Tasks and exercises
1 > List every passing record that the game recap says was broken.
2 > Rewrite the game recap from "Sunday, November 06, 2005" up to and including "offense this year.", substituting "Notre Dame" for "Irish".

Sunday, November 06, 2005

Notre Dame 41, Tennessee 21

Tennessee's defense was predictably solid, but they haven't faced anything like the Irish offense this year.

Tennessee's rush defense was solid, giving up only 48 yards on 33 rushes, for a paltry 1.4 yads/rush average. However, if you look at just the running backs the Irish gained 77 yards on 23 carries. Their pass rush was excellent, as Brady sruggled all day to find enough time to pitch the ball, getting sacked 3 times, and hurrying him all day.

Tennessee surprised me, however, with their offense. I expected us to really shut the run down, but they committed to the run, and were relatively effective - they gained over 100 yards on the ground. Their passing game was largely ineffective, however, despite our inability to rush the passer. Statistically, our pass rush was as good as Tennessee's, but Brady, on average, had much less time to throw than Erik Ainge. Ainge would routinely sit in the pocket for 7+ seconds, looking for a receiver. Despite all the time, however, he only completed 40% of his passes, and threw 2 picks.

Which brings me to what I really want to talk about - the overall complete game the Irish played. There were a couple of weaknesses, but overall the Irish executed well in all three phases of the game.

The Irish offense struggled statistically compared to what they've been able to do all year, but this is largely due to the Tennessee defense. The offense did plenty, however, scoring three passing touchdowns and controlling the pace of the game.

A couple more passing records were broken - most touchdown passes in a season, most touchdown receptions in a season, and consecutive games with a touchdown reception. At this point, the only passing records that may be safe come year's end are: pass attempts in a game (in '67, 63 passes were thrown in one game - Charlie likes balance too much for that one to fall) and yards per attempt/completion (Charlie's offense uses short passes like other offenses use the running game). Other than that, Brady, Jeff, and the rest of the receiving corps will have the rest. This includes the records for quality and efficiency, not just the ones for quantity. For example, look at: season pass interception percentage (record: .016, 4 in 250 attempts; current: .013, 4 in 299 attempts) season completion percentage (record: .638, 118 of 185; current: .652, 195 of 299).

Data supplied
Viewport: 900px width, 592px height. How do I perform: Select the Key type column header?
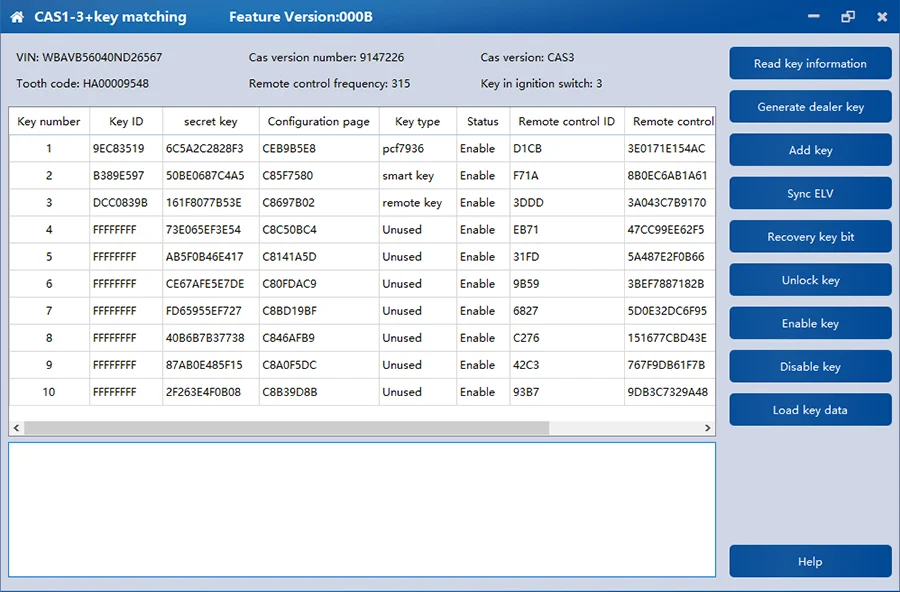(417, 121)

--

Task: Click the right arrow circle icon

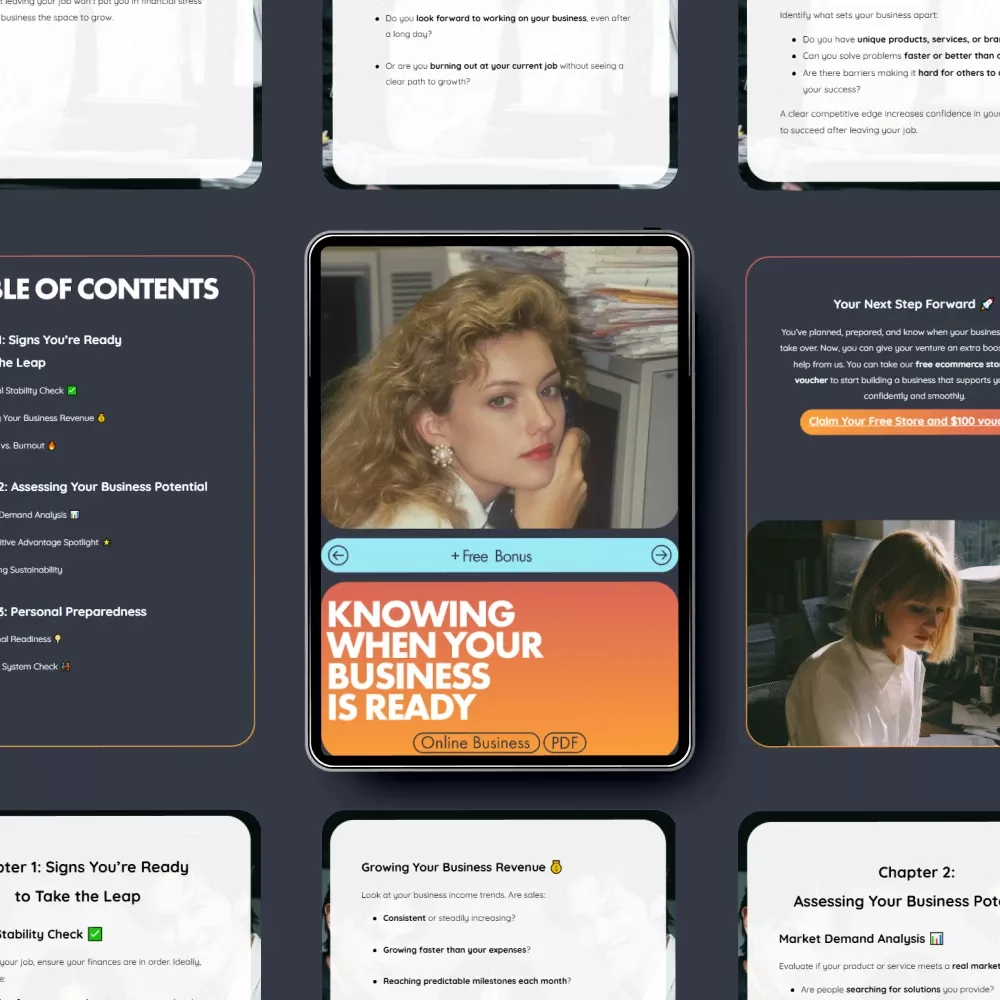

Answer set
1 >
- Most touchdown passes in a season
- Most touchdown receptions in a season
- Consecutive games with a touchdown reception

2 >
Sunday, November 06, 2005

Notre Dame 41, Tennessee 21

Tennessee's defense was predictably solid, but they haven't faced anything like the Notre Dame offense this year.